Studio City was allocated 250 new gaming tables when it opened last month, well short of the 400 the company had expected. MCE had also promised creditors holding $1.4b of Studio City’s debt that it would receive “a minimum 400” new tables, meaning the property was technically in default before it even opened.
On Wednesday, MCE announced it had reached agreement with bankers to amend financial covenants to reflect the reduced table allocation. The agreement reportedly contains a covenant holiday that alleviate Studio City’s need to meet certain established financial ratios in 2016, while also allowing MCE to effectively double the property’s total leverage to 9x its Q1 2017 earnings.
Union Gaming analysts issued a note on Wednesday saying 250 tables appeared to be the benchmark for future openings in Macau. There are four remaining mega-resorts set to open on Cotai, including Wynn Macau’s Wynn Palace, MGM China’s MGM Cotai and Sands China’s Parisian Macao, all of which are scheduled to open in 2016. SJM Holdings’ Lisboa Palace will follow near the end of 2017.

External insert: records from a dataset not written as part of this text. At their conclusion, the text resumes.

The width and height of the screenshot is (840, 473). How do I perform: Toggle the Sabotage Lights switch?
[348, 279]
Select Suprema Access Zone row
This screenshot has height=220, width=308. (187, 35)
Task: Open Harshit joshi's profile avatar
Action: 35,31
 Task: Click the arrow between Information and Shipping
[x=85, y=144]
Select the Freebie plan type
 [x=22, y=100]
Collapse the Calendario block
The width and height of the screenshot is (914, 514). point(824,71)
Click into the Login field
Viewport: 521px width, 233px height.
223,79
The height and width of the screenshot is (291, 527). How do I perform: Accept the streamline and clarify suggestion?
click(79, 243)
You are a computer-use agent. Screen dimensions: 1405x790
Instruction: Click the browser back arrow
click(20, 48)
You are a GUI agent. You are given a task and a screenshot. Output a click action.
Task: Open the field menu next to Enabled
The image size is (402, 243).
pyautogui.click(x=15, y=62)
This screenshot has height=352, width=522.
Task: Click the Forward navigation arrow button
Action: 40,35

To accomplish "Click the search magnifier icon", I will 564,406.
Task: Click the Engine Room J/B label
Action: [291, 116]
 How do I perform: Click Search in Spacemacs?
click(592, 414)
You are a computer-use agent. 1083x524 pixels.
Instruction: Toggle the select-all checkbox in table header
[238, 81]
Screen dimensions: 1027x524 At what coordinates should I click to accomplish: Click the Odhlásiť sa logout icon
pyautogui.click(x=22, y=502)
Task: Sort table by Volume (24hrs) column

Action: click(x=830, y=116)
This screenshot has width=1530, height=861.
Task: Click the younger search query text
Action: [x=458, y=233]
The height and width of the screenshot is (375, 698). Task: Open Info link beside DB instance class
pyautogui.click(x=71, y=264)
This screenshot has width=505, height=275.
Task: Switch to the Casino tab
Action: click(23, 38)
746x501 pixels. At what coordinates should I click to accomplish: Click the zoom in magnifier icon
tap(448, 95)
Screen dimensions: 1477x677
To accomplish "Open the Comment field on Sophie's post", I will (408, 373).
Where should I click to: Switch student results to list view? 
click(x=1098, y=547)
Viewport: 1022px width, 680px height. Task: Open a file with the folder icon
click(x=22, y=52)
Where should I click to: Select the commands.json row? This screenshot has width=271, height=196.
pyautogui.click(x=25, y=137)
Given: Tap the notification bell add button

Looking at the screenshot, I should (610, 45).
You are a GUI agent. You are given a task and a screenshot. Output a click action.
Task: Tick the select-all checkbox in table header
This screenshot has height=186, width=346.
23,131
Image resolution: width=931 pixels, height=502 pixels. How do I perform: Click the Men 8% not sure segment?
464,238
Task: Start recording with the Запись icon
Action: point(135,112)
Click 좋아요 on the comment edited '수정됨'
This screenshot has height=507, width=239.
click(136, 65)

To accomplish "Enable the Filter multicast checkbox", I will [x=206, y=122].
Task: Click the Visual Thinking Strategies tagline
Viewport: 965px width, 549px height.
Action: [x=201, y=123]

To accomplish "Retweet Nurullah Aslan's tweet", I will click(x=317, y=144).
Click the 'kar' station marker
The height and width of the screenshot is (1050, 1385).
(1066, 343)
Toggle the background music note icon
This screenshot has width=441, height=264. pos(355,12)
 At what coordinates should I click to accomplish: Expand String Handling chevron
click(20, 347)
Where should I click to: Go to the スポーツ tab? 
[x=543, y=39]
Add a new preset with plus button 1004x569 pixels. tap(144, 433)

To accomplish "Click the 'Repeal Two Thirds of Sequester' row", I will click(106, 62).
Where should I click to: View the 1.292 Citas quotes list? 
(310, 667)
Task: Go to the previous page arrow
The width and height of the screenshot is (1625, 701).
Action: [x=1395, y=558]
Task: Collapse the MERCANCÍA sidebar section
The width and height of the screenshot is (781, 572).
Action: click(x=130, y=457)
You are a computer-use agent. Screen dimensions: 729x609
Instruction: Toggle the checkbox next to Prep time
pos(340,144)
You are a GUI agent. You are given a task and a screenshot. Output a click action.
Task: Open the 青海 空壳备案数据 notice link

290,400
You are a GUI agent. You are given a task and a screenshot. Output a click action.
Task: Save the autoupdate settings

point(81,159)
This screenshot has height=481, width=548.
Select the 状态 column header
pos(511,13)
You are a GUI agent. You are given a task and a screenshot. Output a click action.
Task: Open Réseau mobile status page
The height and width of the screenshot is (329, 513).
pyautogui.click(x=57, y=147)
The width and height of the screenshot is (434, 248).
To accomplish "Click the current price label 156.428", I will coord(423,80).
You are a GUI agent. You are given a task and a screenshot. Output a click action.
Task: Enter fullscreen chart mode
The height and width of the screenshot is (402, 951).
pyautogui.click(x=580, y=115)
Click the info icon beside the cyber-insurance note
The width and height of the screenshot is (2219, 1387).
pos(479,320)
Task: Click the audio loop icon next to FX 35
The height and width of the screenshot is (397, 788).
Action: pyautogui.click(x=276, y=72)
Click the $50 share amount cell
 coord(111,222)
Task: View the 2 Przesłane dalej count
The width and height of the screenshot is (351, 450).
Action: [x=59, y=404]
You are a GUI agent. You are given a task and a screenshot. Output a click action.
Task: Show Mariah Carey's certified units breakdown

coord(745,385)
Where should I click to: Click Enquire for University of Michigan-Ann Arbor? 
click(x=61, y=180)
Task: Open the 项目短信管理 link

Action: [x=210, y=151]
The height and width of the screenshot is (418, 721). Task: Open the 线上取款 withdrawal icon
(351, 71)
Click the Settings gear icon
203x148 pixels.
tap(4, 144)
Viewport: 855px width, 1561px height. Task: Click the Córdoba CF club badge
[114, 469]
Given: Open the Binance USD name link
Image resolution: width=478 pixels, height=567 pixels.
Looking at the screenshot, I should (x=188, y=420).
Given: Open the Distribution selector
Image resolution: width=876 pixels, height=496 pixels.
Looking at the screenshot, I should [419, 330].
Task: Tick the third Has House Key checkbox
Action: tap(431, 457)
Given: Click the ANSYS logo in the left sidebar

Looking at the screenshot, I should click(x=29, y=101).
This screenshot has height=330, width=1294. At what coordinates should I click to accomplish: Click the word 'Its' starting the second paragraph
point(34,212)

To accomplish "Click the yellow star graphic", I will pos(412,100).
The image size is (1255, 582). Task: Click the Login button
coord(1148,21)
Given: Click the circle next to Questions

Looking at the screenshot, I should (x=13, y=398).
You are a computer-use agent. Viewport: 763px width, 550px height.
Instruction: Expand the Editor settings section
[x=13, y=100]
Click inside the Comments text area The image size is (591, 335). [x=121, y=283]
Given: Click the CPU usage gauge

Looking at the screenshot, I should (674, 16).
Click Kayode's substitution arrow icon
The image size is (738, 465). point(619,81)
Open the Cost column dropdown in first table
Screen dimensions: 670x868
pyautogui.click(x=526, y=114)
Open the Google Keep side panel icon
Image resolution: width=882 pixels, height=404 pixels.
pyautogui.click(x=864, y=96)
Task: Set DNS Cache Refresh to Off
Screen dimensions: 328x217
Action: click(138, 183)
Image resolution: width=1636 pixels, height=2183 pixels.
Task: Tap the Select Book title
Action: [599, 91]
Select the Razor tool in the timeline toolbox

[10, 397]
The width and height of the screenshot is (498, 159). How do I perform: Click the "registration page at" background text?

Macau authorities have vowed to uphold their commitment to 3% compound annual growth in new table allocation until 2022, when the last of the Macau casino concessions is up for renewal. Under that formula, Union Gaming estimates there are 1,097 tables left to be allocated, and with Studio City and Galaxy Entertainment Group’s Phase 2 of Galaxy Macau each receiving 250 tables this year, the government’s mindset appears fixed.
Assuming that forecast is correct, the government could have around 100 tables left over once the last major property has opened. These could be used as a reward for operators who devote more resources to non-gaming amenities, or perhaps Louis XIII will get to open a casino after all.